This is a guest post by Zach Klitzman, the editorial assistant in the Library’s Publishing Office.

The latest entry in the Library’s acclaimed Crime Classics series is a new edition of “The Conjure-Man Dies,” a product of the Harlem Renaissance and the most important work of long-overlooked writer Rudolph Fisher. First published in 1932, the book was the first full-length mystery novel to feature an all-Black cast of characters, including detectives, suspects and victims.

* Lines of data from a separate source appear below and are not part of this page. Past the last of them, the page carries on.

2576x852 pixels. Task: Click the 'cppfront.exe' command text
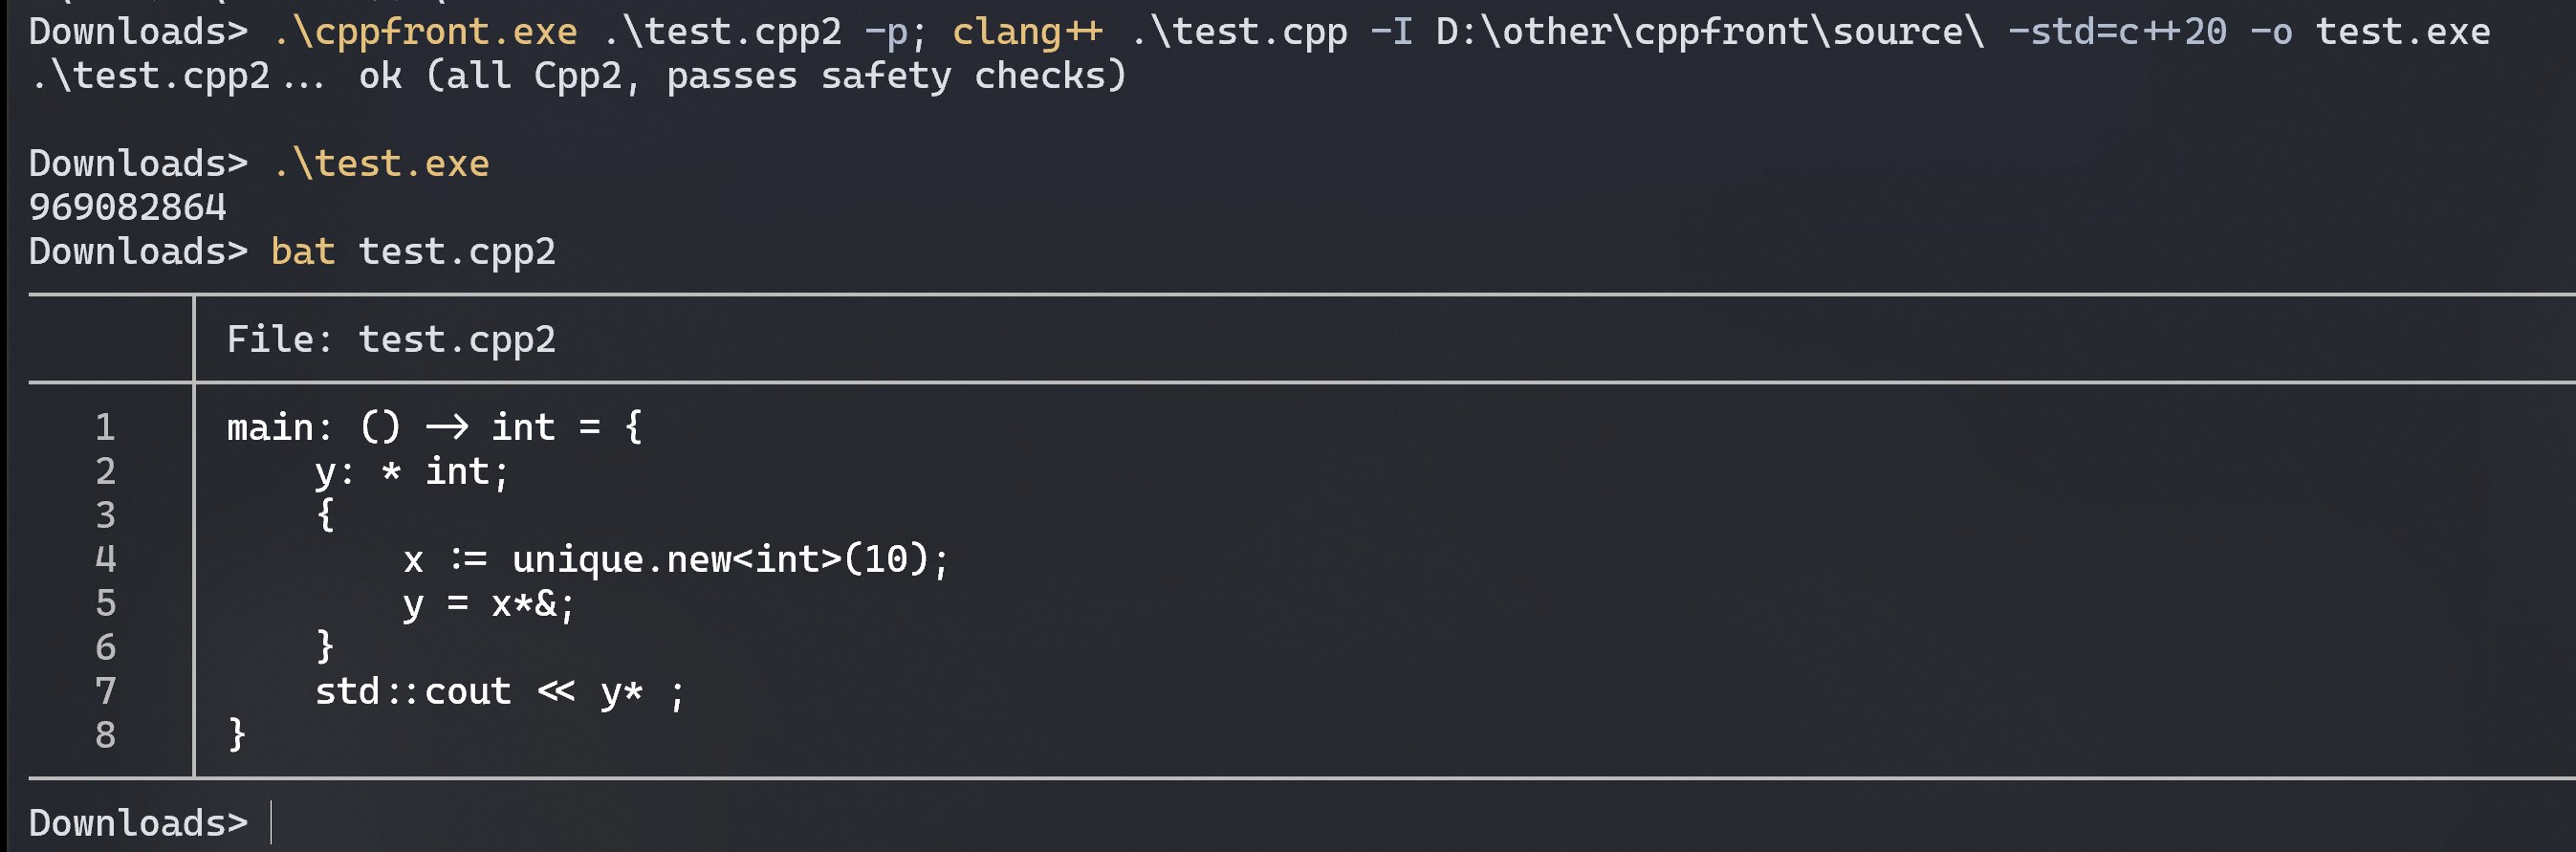point(424,32)
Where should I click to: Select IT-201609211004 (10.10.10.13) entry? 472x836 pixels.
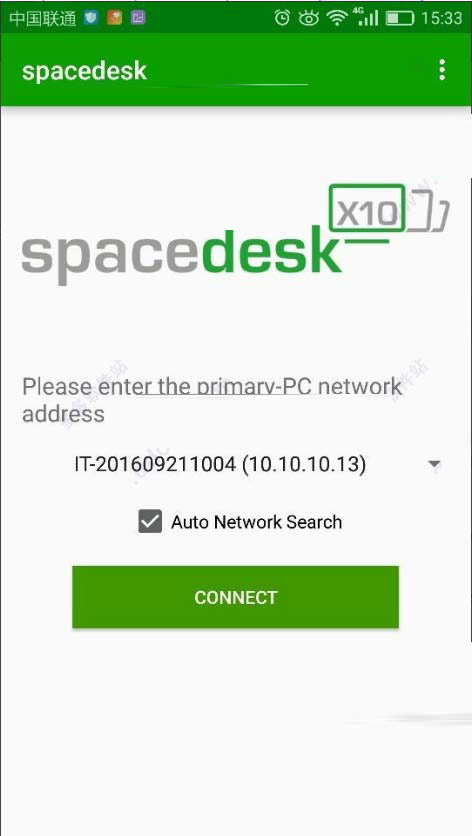tap(220, 464)
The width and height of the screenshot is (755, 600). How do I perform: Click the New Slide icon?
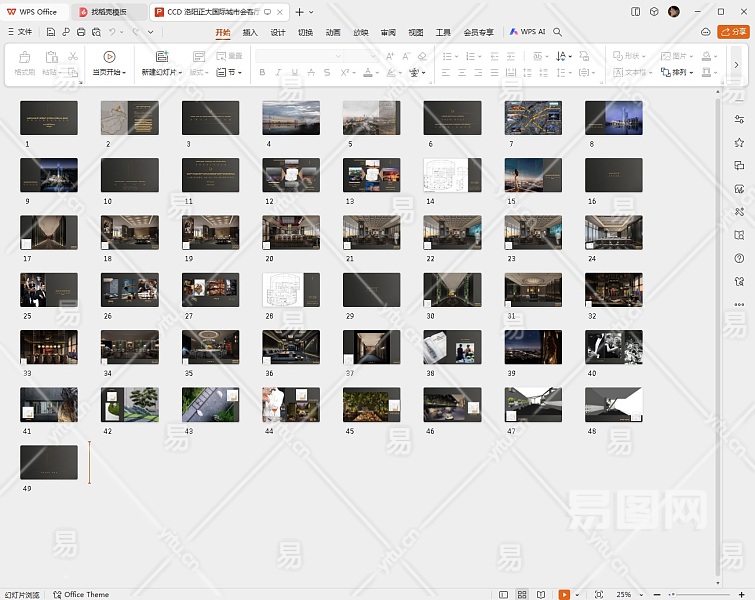tap(161, 57)

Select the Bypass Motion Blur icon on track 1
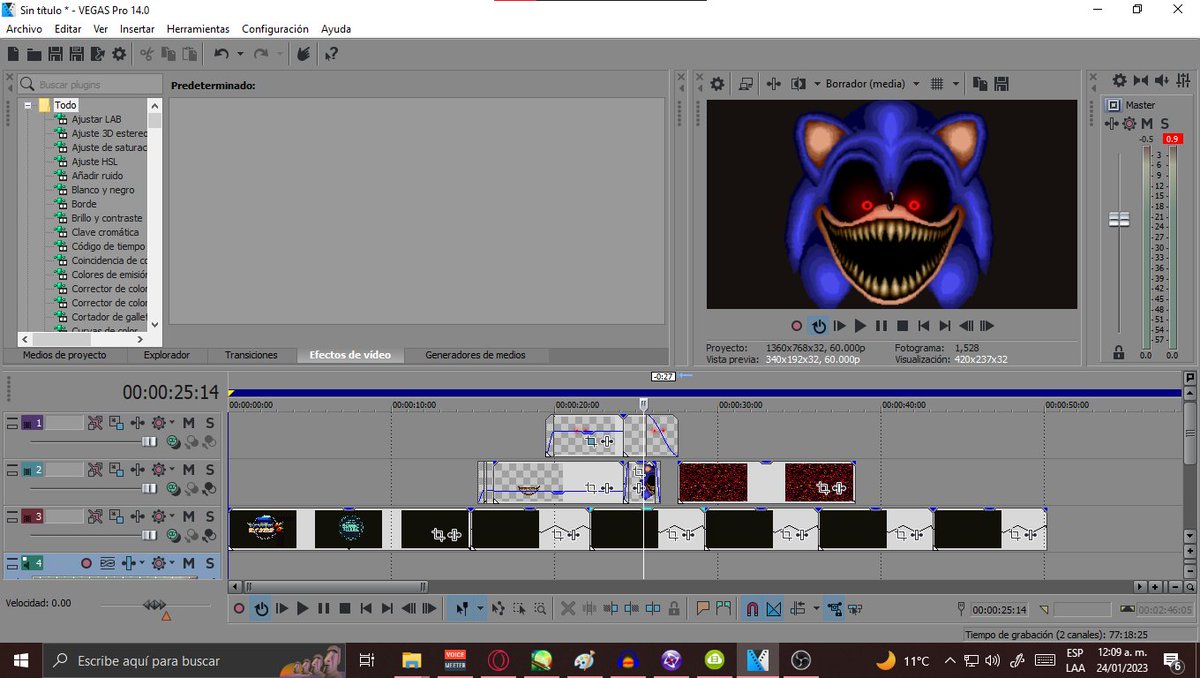tap(96, 423)
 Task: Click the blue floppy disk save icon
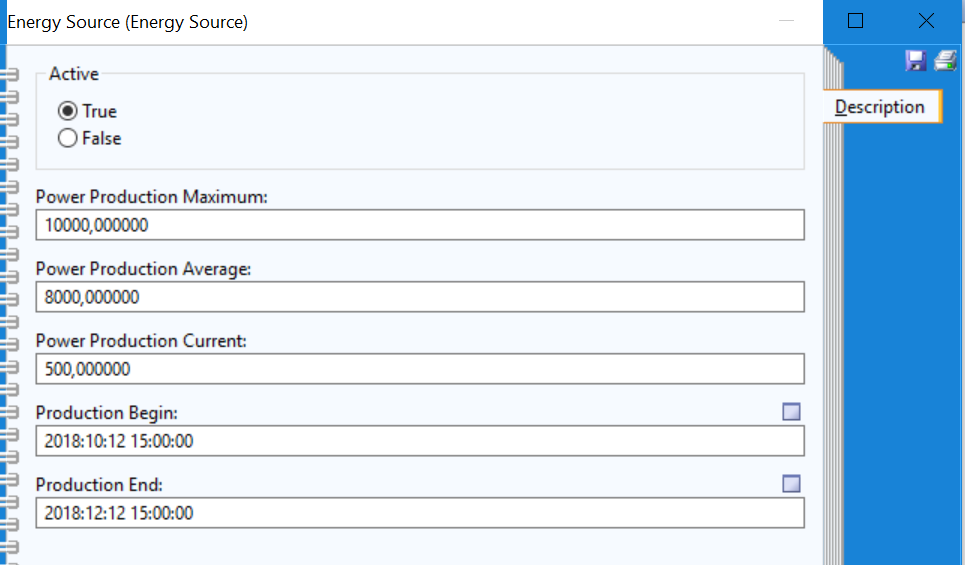coord(916,60)
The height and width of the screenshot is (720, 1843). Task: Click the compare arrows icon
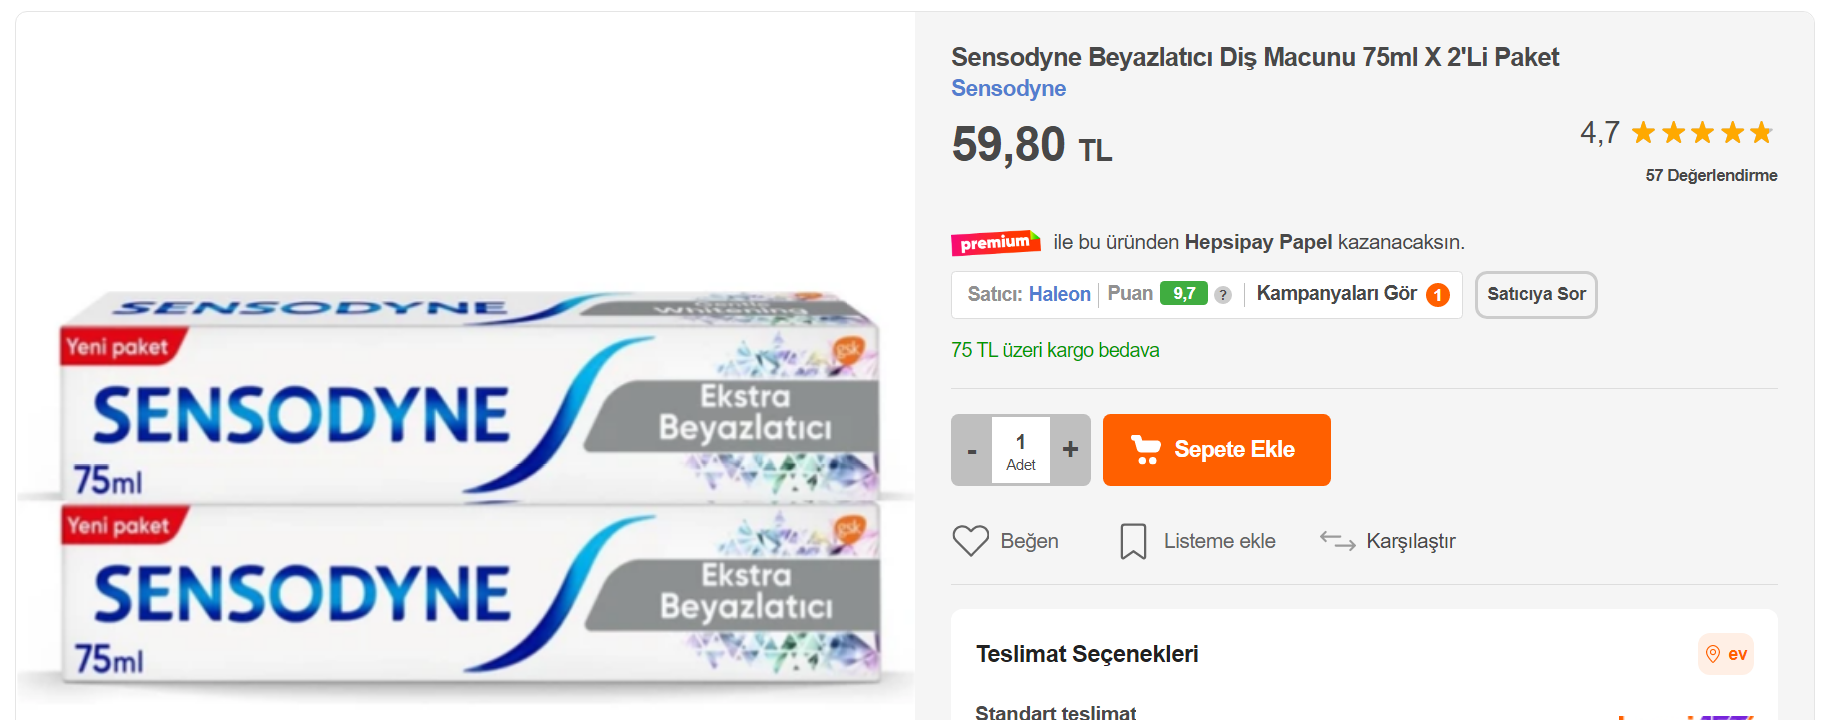tap(1337, 541)
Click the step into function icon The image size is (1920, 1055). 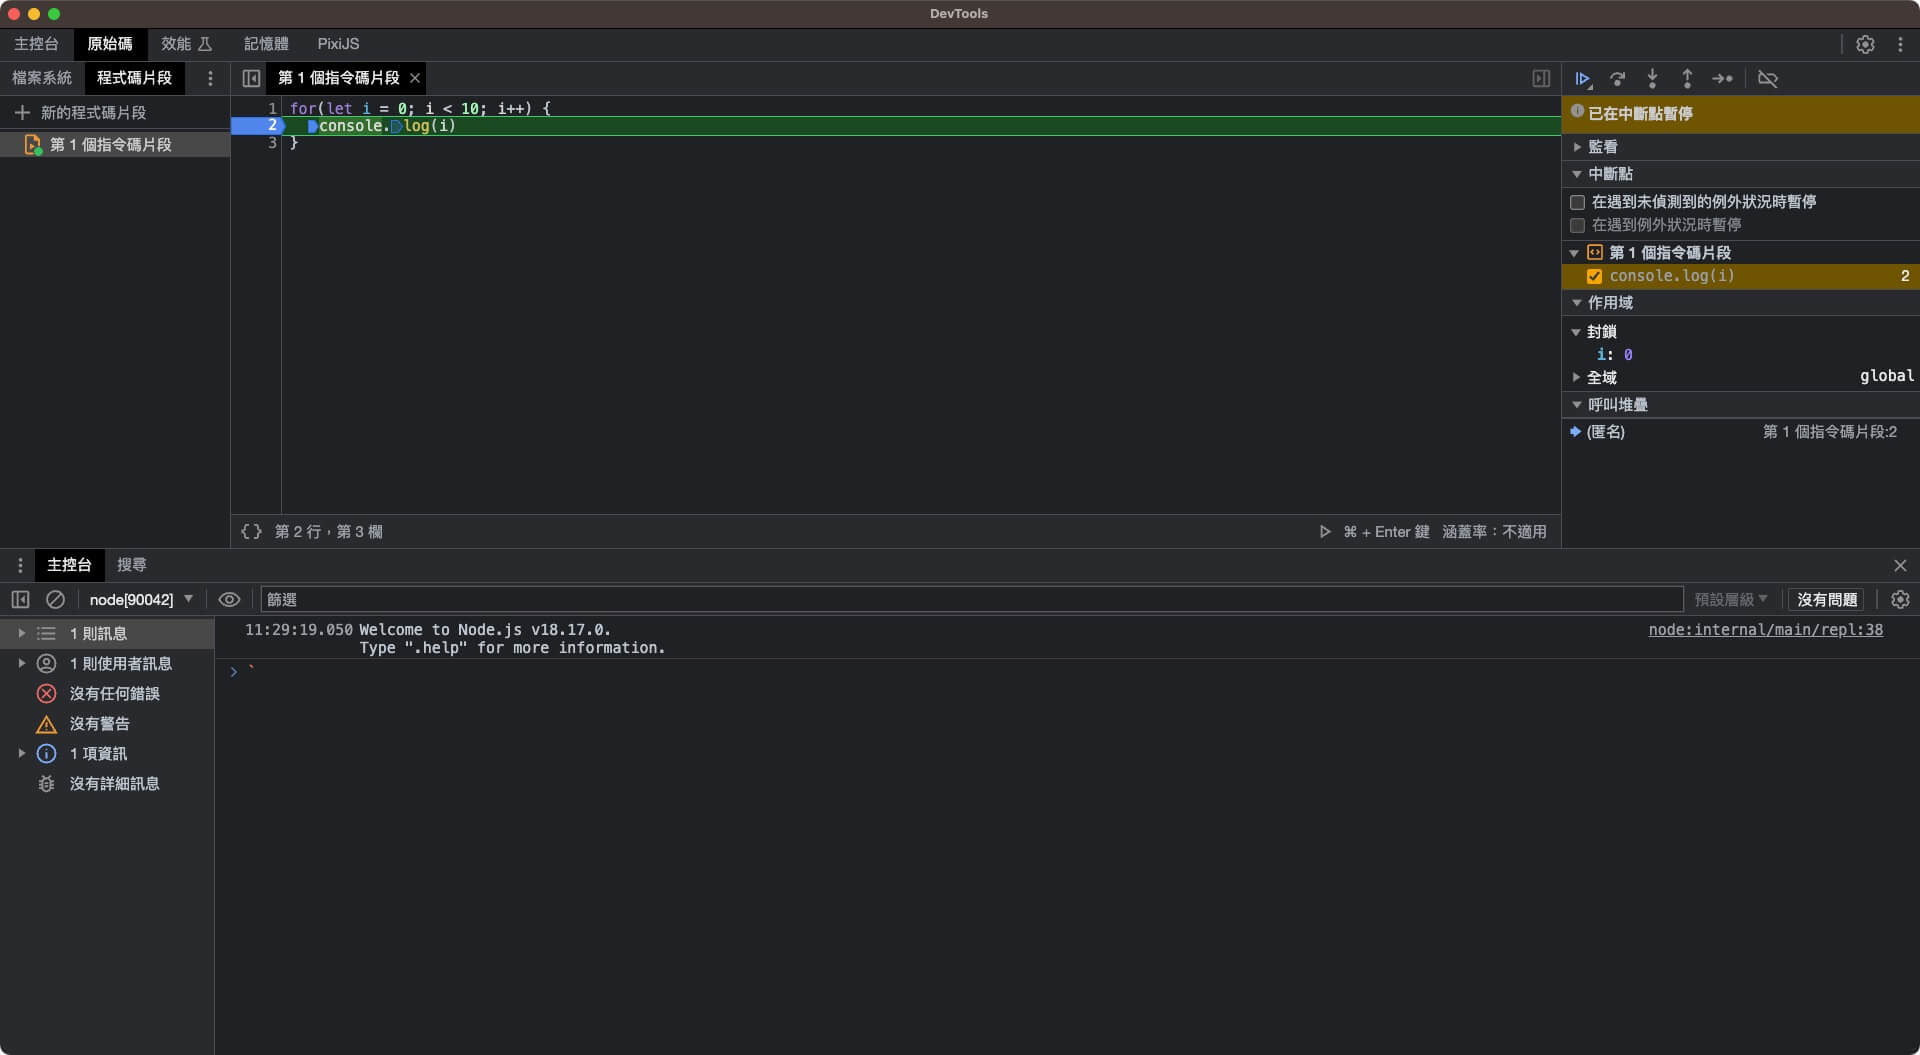coord(1652,78)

In the 1920s and the 1930s, African Americans in New York and other cities produced a major outpouring of arts, music and literature. This explosion of culture—nicknamed the Harlem Renaissance after the New York neighborhood where many of these artists lived—was the result of several factors, most notably the Great Migration, when millions of African Americans sought job opportunities in northern cities like New York, Chicago, Detroit, Philadelphia and Washington, D.C. Many luminaries from this period, such as poet Langston Hughes, musician Duke Ellington, actor Paul Robeson, writer Zora Neale Hurston and singer Bessie Smith remain among the most celebrated figures in American arts and letters.

Fisher, though, faded from view as the years passed.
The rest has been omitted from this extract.